The Community Financial Services Association of America (CFSA) says an analysis reviewed by the House Banks and Banking Committee of two typical GILA loans - one from Friendly Financial Services Inc. in Valdosta and the other one from Modern Finance and Loan Company of Augusta - determined that service fees and various insurance policies sold to the customer at the two GILA stores equaled an average of almost 65 percent of the loan value.

By contrast, under legislation offered by State Rep. Earl Ehrhart (R-Powder Springs) designed to regulate the payday advance industry and protect consumers, a payday advance of $100 from a CFSA member store will carry a one-time fee of $15 and eight cents - only 15 percent of the loan value.

"The powerful GILA lobby wants to pass Senate Bill 157 and drive reputable payday lenders out of the state so GILA can have a monopoly," said Steve Benjamin, legal counsel for CFSA. "But what the analysis shows is that if GILA stores are the only game in town, consumers will be gouged, with nowhere else to go."

Benjamin said the study of the two GILA loans showed the following:

At the Valdosta GILA loan store, the customer received a loan of $301.66 and then was obligated for $522, or almost 74 percent more, which included:

-- $25.20 in initial interest

-- $40 'loan' fee

-- $18 maintenance fee ($3/month for six months)

-- $10 non-file/recording insurance

-- $2.12 in credit life insurance

-- $25.70 in credit accident and health insurance

-- $27 auto insurance

-- $14 Delta life insurance

-- $40 Continental Car Club

At the Augusta GILA loan office, an analysis of a loan taken out there showed that the customer was given $155.39, and ended up with an obligation of $240, or 55 percent more than the loan he received. The types of add-on charges in Augusta were similar to the costs for the loan from the Valdosta store, except there was no auto insurance required.

"With all of those strange fees and insurance things tacked on, consumers just don't know what they are getting into," said Benjamin. "With a reputable and regulated payday advance, it's simple, easy and it's all up front."

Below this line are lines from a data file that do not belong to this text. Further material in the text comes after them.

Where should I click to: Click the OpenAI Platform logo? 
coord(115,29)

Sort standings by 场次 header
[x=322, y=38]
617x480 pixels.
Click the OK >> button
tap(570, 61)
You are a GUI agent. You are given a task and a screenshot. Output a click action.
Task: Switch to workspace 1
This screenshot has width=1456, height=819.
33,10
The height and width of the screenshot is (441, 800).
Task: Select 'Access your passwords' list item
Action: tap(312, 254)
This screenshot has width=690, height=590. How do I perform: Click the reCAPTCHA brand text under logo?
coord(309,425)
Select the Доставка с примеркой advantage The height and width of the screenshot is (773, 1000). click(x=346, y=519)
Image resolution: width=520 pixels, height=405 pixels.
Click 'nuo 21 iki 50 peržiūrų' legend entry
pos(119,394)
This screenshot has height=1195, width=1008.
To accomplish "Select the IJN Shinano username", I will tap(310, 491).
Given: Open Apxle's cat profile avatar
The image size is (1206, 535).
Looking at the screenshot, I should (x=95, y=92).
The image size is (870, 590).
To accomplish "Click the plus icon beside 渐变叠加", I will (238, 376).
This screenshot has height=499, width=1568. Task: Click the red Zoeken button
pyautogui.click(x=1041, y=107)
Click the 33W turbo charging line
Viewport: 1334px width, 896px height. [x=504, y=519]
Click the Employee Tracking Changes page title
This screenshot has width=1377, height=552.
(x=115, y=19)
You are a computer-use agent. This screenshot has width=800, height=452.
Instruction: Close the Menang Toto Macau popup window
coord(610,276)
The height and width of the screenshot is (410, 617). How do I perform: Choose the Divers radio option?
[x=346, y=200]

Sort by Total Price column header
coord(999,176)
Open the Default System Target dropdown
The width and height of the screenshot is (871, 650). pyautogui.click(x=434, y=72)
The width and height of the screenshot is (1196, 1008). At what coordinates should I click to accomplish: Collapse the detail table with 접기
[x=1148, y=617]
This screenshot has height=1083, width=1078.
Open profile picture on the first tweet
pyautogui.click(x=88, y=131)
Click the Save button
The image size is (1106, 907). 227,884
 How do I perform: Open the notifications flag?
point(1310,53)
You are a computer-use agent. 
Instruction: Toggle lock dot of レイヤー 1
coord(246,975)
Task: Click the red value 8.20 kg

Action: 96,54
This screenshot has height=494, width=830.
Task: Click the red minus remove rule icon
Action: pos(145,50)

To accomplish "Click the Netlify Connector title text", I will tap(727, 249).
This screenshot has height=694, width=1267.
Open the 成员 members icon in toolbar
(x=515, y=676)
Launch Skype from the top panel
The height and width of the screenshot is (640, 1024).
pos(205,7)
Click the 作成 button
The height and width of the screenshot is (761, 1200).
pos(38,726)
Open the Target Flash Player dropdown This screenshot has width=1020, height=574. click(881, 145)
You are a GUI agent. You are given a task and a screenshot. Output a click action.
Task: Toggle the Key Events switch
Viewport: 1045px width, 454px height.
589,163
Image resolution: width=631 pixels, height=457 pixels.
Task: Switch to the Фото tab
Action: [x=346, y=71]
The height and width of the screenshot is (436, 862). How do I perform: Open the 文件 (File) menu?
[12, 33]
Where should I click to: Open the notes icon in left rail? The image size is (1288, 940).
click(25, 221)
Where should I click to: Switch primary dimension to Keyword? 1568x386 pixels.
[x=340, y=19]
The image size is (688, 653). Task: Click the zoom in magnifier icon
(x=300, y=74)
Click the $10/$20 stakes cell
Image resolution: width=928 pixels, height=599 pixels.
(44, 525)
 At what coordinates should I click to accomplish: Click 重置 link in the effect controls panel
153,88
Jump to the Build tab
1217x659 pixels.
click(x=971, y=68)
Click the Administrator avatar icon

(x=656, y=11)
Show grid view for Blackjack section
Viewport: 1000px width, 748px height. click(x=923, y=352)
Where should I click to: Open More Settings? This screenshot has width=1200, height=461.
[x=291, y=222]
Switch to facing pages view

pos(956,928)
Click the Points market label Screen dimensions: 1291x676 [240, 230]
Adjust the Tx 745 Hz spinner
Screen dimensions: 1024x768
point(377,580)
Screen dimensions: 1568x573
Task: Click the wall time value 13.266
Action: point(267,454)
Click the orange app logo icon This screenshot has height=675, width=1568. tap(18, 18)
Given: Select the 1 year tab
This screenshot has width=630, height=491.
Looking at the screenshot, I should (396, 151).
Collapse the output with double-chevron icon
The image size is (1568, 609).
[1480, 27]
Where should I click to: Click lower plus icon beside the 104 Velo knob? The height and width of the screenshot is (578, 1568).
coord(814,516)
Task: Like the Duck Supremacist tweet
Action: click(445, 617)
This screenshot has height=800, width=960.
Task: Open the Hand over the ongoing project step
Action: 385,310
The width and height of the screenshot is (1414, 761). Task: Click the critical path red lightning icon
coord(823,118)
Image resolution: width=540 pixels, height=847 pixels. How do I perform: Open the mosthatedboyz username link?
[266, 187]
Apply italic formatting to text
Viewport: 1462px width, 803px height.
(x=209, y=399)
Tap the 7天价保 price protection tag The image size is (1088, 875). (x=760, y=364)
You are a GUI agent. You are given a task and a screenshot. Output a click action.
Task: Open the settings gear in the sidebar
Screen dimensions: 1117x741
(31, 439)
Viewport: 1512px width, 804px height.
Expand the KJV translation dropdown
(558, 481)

State Rep. Tyrone Brooks (D-Atlanta) said it was clear to him that reputable lenders - payday advance firms or small finance companies that offer real consumer protections - both have a place in Georgia. "We need regulation, not extermination. Regardless of what exists, we must have consumer protection through fair regulation of the industry," Brooks said. "Consumers need options and choices. I don't believe that the proposed legislation moving through the General Assembly accomplishes that."